FMQs: Labour presses First Minister on SNP record on gender equality ahead of International Women’s Day

05/03/2015
CommonWeal

Dugdale to First Minister: “Just saying that you are for gender equality doesn’t make it so.”

FIRST Minister’s Questions was dominated by a Labour attack on the SNP Government’s record on gender equality ahead of International Women’s Day on Sunday.

Kezia Dugdale, deputy Scottish Labour leader, said that on colleges, skills and a fair wage the SNP Government had failed to expand opportunities for women.

Dugdale said 85,000 less women go to colleges now than when the SNP Government came to power, only 68 women are in engineering apprenticeships and 264,000 women in Scotland earn less than the Living Wage.
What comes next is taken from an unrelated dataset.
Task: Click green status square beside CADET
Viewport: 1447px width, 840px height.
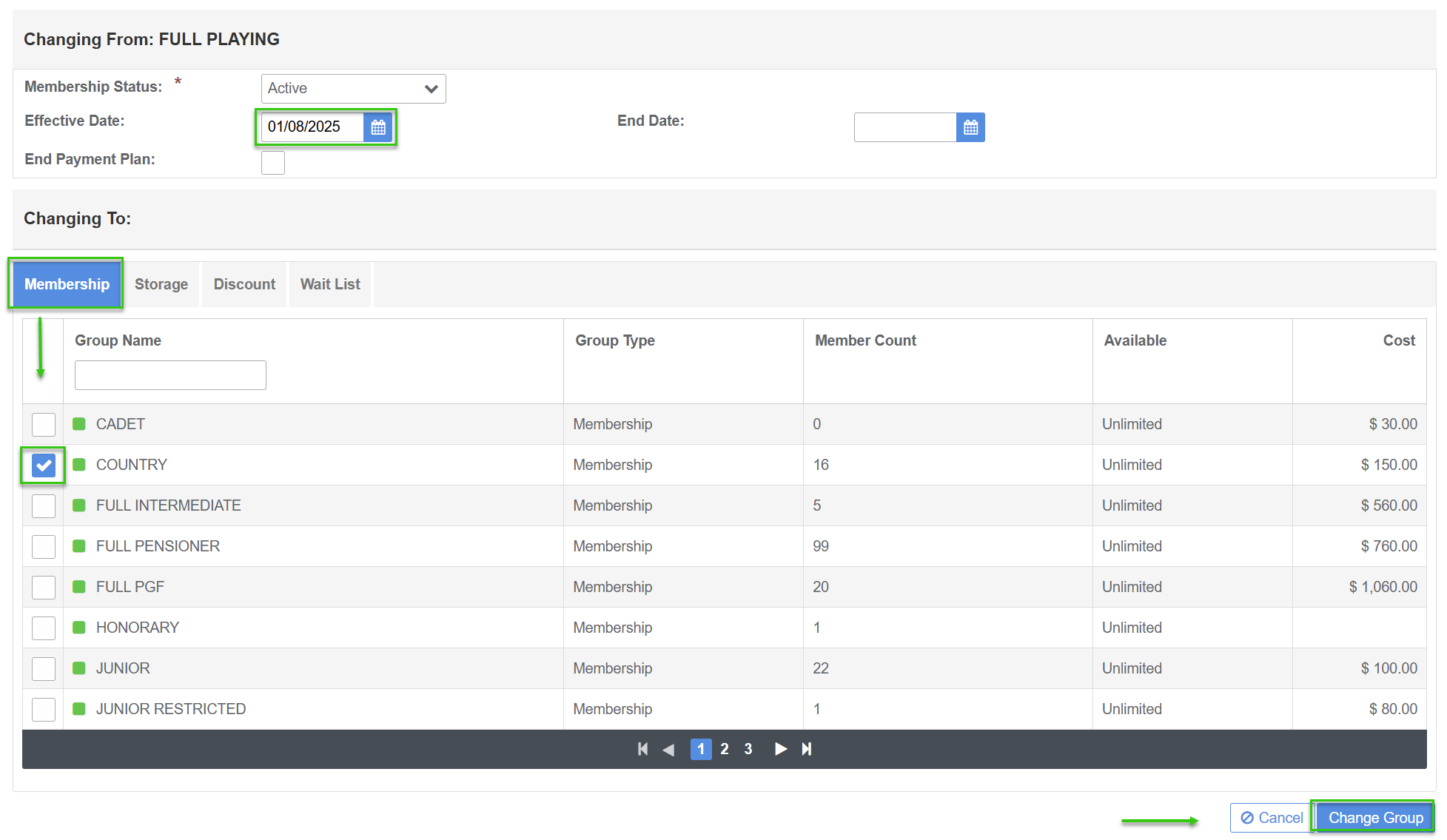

“Just saying that you are for gender equality doesn’t make it so,” Dugdale said. “Hundreds of thousands of women applauded when this First Minister walked into Bute House, but they are already asking what difference it makes.”

Dugdale added: “The theme of International Women’s Day this Sunday is ‘make it happen’ – when will she?”

First Minister Nicola Sturgeon responded by saying: “Scotland has the highest female employment, the lowest female unemployment and the lowest female inactivity of any UK nation. That’s the result of the action that this government has been taking.”

Sturgeon added that Dugdale’s line of questioning might have more credibility “if this wasn’t the party that resisted every single attempt to devolve employment legislation to this parliament. If this wasn’t the same Labour party that had linked arms with the tories to prevent this parliament having control over the minimum wage.”

Also at FMQs, Ruth Davidson, Scottish Conservative leader, proposed recovery centres to treat those who have been drinking excessively to stop drunks “clogging up” A & E centres.

The First Minister said she was happy to discuss this in more detail, adding that the government didn’t want to see the “drunk and disorderly burdening health services”.

Sturgeon added that reducing the number of people who are getting themselves into that position is important, and therefore “one of the things that we certainly shouldn’t be doing is bringing alcohol back to football matches”.

Sturgeon was also asked about increasing environmental incidents on the Clyde in relation to the Faslane nuclear weapons site. She said there had been 105 nuclear safety incidents, which was a significant increase on previous years. She added that it was another reason why trident nuclear missiles should be scrapped.

Various questions were taken on planning permission in Scotland. Tory MSP Liz Smith said the government should look at taking planning permission out of government so that an independent body could make decisions on the issue, as the John Muir Trust and other bodies proposed in a letter to the Herald.

Sturgeon said that it was important planning permission remained part of a democratic process, and therefore opposed making it independent from government.